Vous êtes-vous fixé une date limite pour le retour de la Suisse dans Horizon?
Je ne veux pas faire de pronostic. Si l’UE lève le blocus, une participation sera à nouveau rapidement possible. Mais la décision en revient à la Commission européenne.
N’avez-vous pas une idée? Plusieurs mois, des années…?
Comme je l’ai dit, j’espère que cela se fera le plus rapidement possible. Le programme actuel d’Horizon court jusqu’en 2027. Nous nous retrouvons dans la position où nous cherchons à y adhérer alors que les fonds n’ont pas encore tous été attribués et qu’une partie des projets ne sont pas encore sur les rails. Mais dans deux ou trois ans, les fonds auront été distribués et tous les projets seront en cours.

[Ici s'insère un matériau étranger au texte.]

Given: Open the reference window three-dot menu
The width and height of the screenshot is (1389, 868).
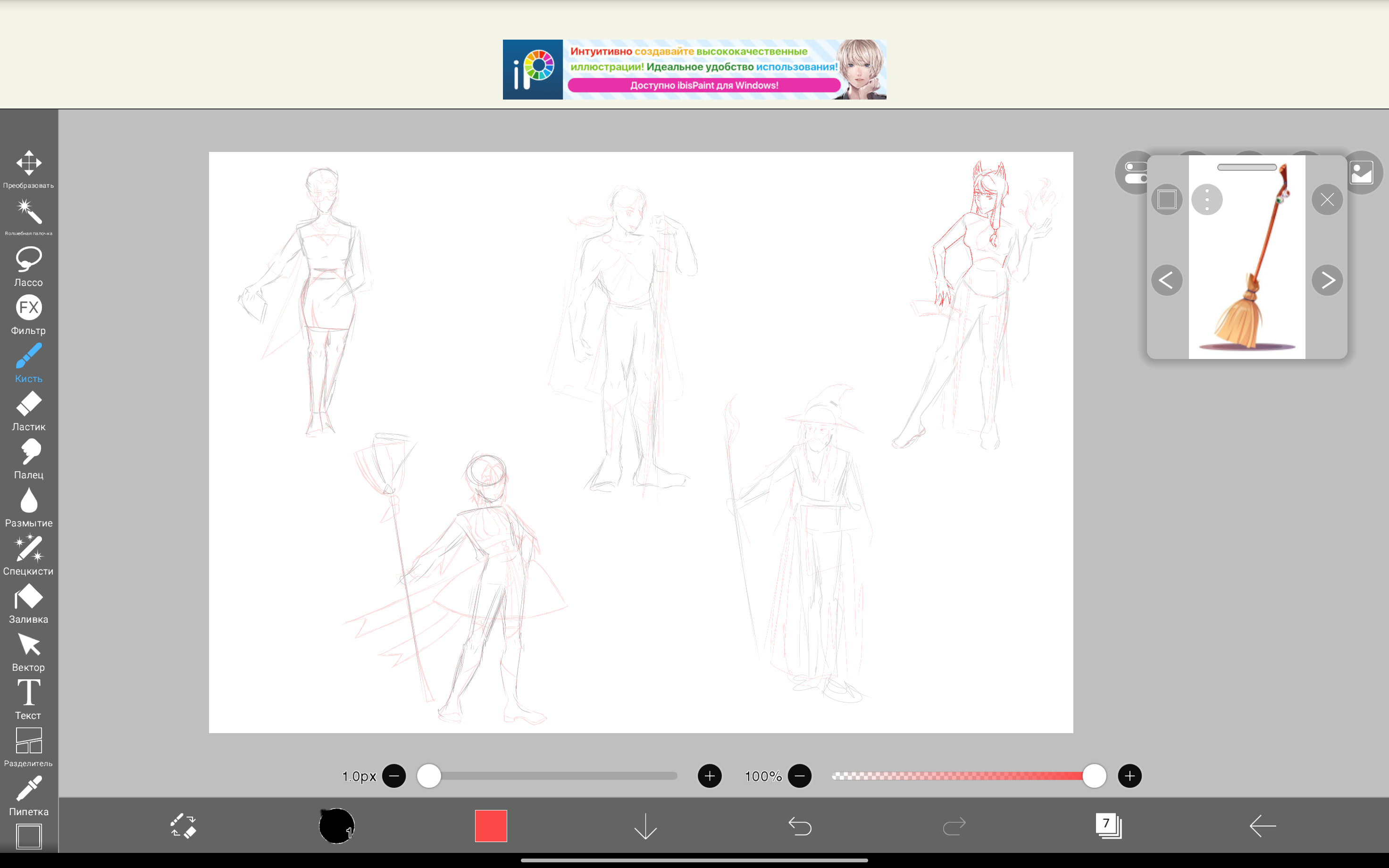Looking at the screenshot, I should coord(1206,200).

Si la situation reste bloquée trop longtemps, il faudra se demander s’il est encore judicieux de viser une association complète. C’est ce que nous voulons éviter.
Une coopération plus étroite avec les États-Unis, Israël et le Royaume-Uni peut-elle compenser le blocage avec l’Europe?
Horizon est le programme scientifique le plus important en Europe, c’est un fait. Mais il est vrai que ces alternatives peuvent contribuer à renforcer les domaines dans lesquels nous sommes déjà forts et spécialisés.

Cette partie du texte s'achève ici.